▶ _WORK REQUEST_: Swap "Identify the location of" for "Find the position of" throughout the data below and reproduce every line otherwise unchanged.

(Stored data)
----

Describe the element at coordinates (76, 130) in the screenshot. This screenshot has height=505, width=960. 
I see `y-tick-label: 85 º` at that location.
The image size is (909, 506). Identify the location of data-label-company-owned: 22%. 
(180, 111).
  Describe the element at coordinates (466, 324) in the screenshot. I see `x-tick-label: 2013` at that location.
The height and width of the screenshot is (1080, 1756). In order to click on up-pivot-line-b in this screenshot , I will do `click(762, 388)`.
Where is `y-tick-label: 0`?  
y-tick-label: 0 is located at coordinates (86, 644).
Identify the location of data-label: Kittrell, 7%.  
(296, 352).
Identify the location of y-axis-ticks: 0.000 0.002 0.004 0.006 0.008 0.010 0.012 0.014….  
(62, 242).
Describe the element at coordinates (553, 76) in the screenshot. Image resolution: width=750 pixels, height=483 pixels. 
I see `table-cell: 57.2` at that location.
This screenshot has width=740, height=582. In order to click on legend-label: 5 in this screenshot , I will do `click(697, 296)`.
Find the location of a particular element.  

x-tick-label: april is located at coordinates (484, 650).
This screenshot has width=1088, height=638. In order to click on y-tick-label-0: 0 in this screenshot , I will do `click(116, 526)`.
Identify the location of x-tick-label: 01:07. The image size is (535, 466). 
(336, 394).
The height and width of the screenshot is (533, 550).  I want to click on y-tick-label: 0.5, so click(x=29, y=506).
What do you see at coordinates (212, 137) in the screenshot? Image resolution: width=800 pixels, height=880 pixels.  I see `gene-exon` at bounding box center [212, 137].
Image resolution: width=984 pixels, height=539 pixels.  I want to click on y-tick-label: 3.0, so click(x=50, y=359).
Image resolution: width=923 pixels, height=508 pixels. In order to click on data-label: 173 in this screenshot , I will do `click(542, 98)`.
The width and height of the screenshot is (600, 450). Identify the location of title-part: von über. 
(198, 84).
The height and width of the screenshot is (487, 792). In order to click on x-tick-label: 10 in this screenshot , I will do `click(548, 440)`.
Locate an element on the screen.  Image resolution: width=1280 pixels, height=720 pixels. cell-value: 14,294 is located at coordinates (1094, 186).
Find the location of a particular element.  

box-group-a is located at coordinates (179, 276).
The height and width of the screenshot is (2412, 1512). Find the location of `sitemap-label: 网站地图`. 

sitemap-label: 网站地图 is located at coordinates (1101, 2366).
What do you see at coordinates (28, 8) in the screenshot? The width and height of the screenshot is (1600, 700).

----

▶ _YOUR SOLUTION_:
Describe the element at coordinates (76, 130) in the screenshot. This screenshot has height=505, width=960. 
I see `y-tick-label: 85 º` at that location.
The image size is (909, 506). Find the position of data-label-company-owned: 22%. 
(180, 111).
  Describe the element at coordinates (466, 324) in the screenshot. I see `x-tick-label: 2013` at that location.
The height and width of the screenshot is (1080, 1756). In order to click on up-pivot-line-b in this screenshot , I will do `click(762, 388)`.
Where is `y-tick-label: 0`?  
y-tick-label: 0 is located at coordinates (86, 644).
Find the position of data-label: Kittrell, 7%.  
(296, 352).
Find the position of y-axis-ticks: 0.000 0.002 0.004 0.006 0.008 0.010 0.012 0.014….  
(62, 242).
Describe the element at coordinates (553, 76) in the screenshot. Image resolution: width=750 pixels, height=483 pixels. 
I see `table-cell: 57.2` at that location.
This screenshot has width=740, height=582. In order to click on legend-label: 5 in this screenshot , I will do `click(697, 296)`.
Find the location of a particular element.  

x-tick-label: april is located at coordinates (484, 650).
This screenshot has width=1088, height=638. In order to click on y-tick-label-0: 0 in this screenshot , I will do `click(116, 526)`.
Find the position of x-tick-label: 01:07. The image size is (535, 466). 
(336, 394).
The height and width of the screenshot is (533, 550).  I want to click on y-tick-label: 0.5, so click(x=29, y=506).
What do you see at coordinates (212, 137) in the screenshot? Image resolution: width=800 pixels, height=880 pixels.  I see `gene-exon` at bounding box center [212, 137].
Image resolution: width=984 pixels, height=539 pixels.  I want to click on y-tick-label: 3.0, so click(x=50, y=359).
Image resolution: width=923 pixels, height=508 pixels. In order to click on data-label: 173 in this screenshot , I will do `click(542, 98)`.
The width and height of the screenshot is (600, 450). Find the position of title-part: von über. 
(198, 84).
The height and width of the screenshot is (487, 792). In order to click on x-tick-label: 10 in this screenshot , I will do `click(548, 440)`.
Locate an element on the screen.  Image resolution: width=1280 pixels, height=720 pixels. cell-value: 14,294 is located at coordinates (1094, 186).
Find the location of a particular element.  

box-group-a is located at coordinates (179, 276).
The height and width of the screenshot is (2412, 1512). Find the location of `sitemap-label: 网站地图`. 

sitemap-label: 网站地图 is located at coordinates (1101, 2366).
What do you see at coordinates (28, 8) in the screenshot? The width and height of the screenshot is (1600, 700).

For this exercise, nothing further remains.